--- TASK STATEMENT ---
Decide whether each statement agrees with the passage below on strategic dialogues, answering yes or no and quoting the deciding words. 1. The Organizational Intent Document covers only strategic elements. 2. Dialogues about strategy are meant to be single events. 3. People need to understand what the strategy means for them before individual roles, responsibilities, and targets can be linked to it.

Aligning Employees on Strategy – The Art of Strategic Dialogues

Why do strategies fail? Apart from making wrong choices, one topic stands out: failure to engage teams and help them understand a new strategy. Strategy communication is so crucial, yet few companies truly nail it. 

Before you can link individual roles, responsibilities, and targets to the strategy, people need to understand what the strategy means for them. The famous WIIFM – what’s in it for me, both from a rational and an emotional perspective. 

Create a go-to strategy communication manual

Ideally, you have created a one-source-of-truth, a document with key messages addressing different target groups, depending on whom you want to reach with your communication. I call this piece an Organizational Intent Document. It holds all aspects of your identity, from strategic to cultural elements. This document is your go-to when preparing to engage your teams.

Dialogues about strategy shouldn’t be one-off events

I can only stress the need for clear, transparent, and consistent communication throughout the organization. Share the rationale behind the strategy and how it aligns with the organization’s identity. This is not a communication one-off. Rather a way to engage teams and make identity and strategy a priority, and everyone’s ‘thing’.

--- DATASET EXCERPT ---
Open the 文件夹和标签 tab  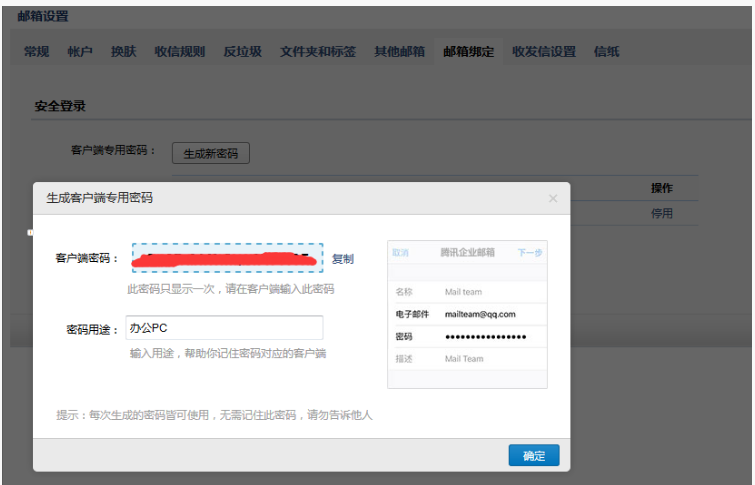tap(317, 52)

--- SOLUTION FOR THIS EXERCISE ---
1. No: "It holds all aspects of your identity, from strategic to cultural elements."
2. No: "Dialogues about strategy shouldn’t be one-off events"
3. Yes: "Before you can link individual roles, responsibilities, and targets to the strategy, people need to understand what the strategy means for them."